JAY SOWERS/THE NATCHEZ DEMOCRAT — Ferriday resident Shelia Hobbs talks Wednesday about possible changes to Louisiana state taxes, as her husband Ronnie loads groceries into their SUV after shopping at the Walmart in Vidalia.

Archived Story

Concordia Parish residents, businesses mixed on proposed tax changes

Published 12:07am Sunday, April 7, 2013

VIDALIA — With Gov. Bobby Jindal’s proposed tax package headed to the legislature this week, local Louisiana shoppers and business professionals have mixed feelings about what it could mean for them.

The Republican governor wants to eliminate state income taxes for individuals and businesses. To make up for the lost revenue, he wants to boost the state sales tax rate from 4 percent to 6.25 percent, charge the higher sales tax rate on previously untaxed services — such as haircuts and landscaping — increase the tobacco tax and remove dozens of tax breaks.

Concordia Parish shoppers currently pay 8.75 percent sales tax, of that 4.75 percent is local and 4 percent is state.

Boosting the state sales tax rate to 6.25 percent would mean parish shoppers would be paying a total 11 percent sales tax.

Sales tax exemptions on food for home consumption, prescription medication, fuel and residential utilities would remain in place under Jindal’s plan.

The elimination of the income tax is meant to put more money in residents’ pockets, which could seemingly cover the costs of a sales tax hike.

Some residents, however, currently do not pay income taxes, including the poor, active military and certain retirees, so eliminating the income tax would not help their pocket books.

Jindal’s tax proposal, though, includes handing out rebate checks to those groups who would otherwise be hit the hardest without some sort of offset.

Cigarettes and other tobacco products would carry an additional $1.05 tax, an aspect of Jindal’s plan that concerns Ferriday resident Shelia Hobbs.

“I’ve already cut down because they’re so expensive,” she said. “If they go up anymore, I guess I’ll just quit.”

With Mississippi just across the river, where sales tax is 7 percent, parish shoppers could shop in Natchez to avoid Louisiana’s possible sales tax hike.

And that is exactly what Sonya Lee plans to do if her Walmart bill has a few extra dollars on it because of increased sales tax.

Lee and her husband, Charles, live in Fayette but shop at the Vidalia Walmart because they say it is cleaner and less crowded than the Natchez Walmart.
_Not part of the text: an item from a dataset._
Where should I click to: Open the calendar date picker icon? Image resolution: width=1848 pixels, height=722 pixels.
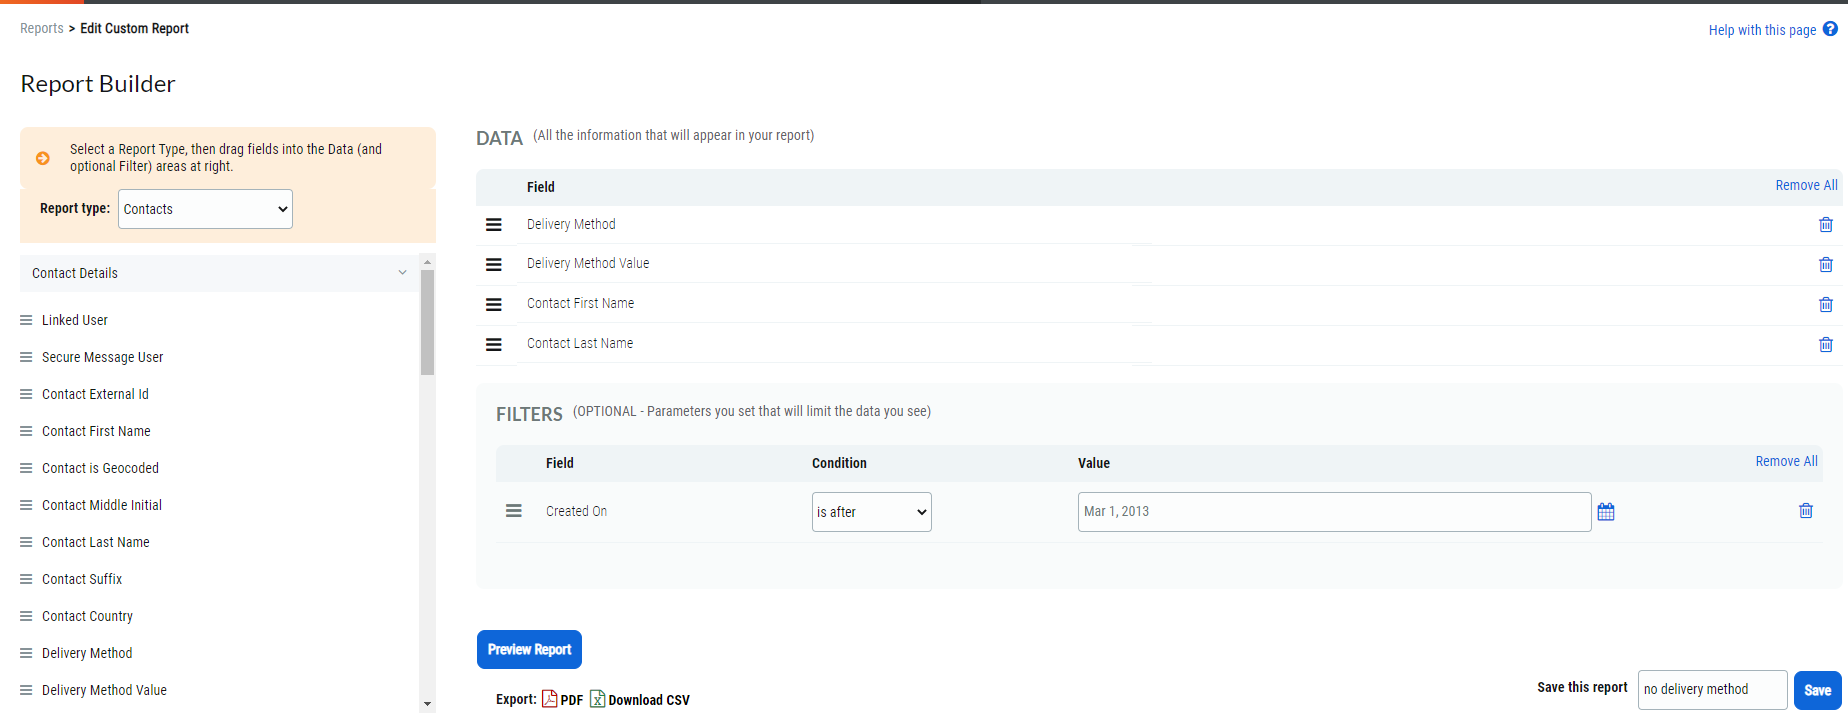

“If sales taxes go up, and it’s cheaper over (in Natchez), I’ll just go back over there,” she said. “It’ll be worth the crowd.”

Vidalia’s Monogram Designs & Screen Printing owner Miguel Gonzales said the opportunity for parish residents to shop in Mississippi is ever-present.

“That’s always a problem,” he said. “But around here, there’s a lot of loyalty for school tax. A lot of people do buy here because of that.”

The Concordia Parish School District receives 2 percent of the local 4.75 sales tax.

Gonzales said he believes the elimination of income taxes as proposed in Jindal’s plan will offset the sales tax hike.

“There might be a little bit of an exodus, but I think it would be offset by positive economic growth,” Gonzales said.

That economic growth could come in the form of the elimination of the corporate income tax and corporate franchise tax, Concordia Parish Economic and Industrial Development District Executive Director Heather Malone said.

Malone said the elimination of corporate taxes could be a beneficial recruitment tool for her to sway industries to the parish.

“It could put is in a very good recruiting position,” she said. “I have found a list of the top 10 states that were the most business-friendly, and of those, most all of them had no individual income tax and no corporate tax.”

Critics say the governor’s proposal would shift a greater share of state government operating costs onto the poor, middle class and small businesses, giving hefty tax breaks to the wealthy and big corporations.

Malone agrees that Jindal’s tax plan could be somewhat of a double-edged sword, Malone said.

“There’s several different perspectives,” Malone said. “If you look at it from a business perspective or a consumer perspective, there’s some positives for some groups and some negative for other groups.”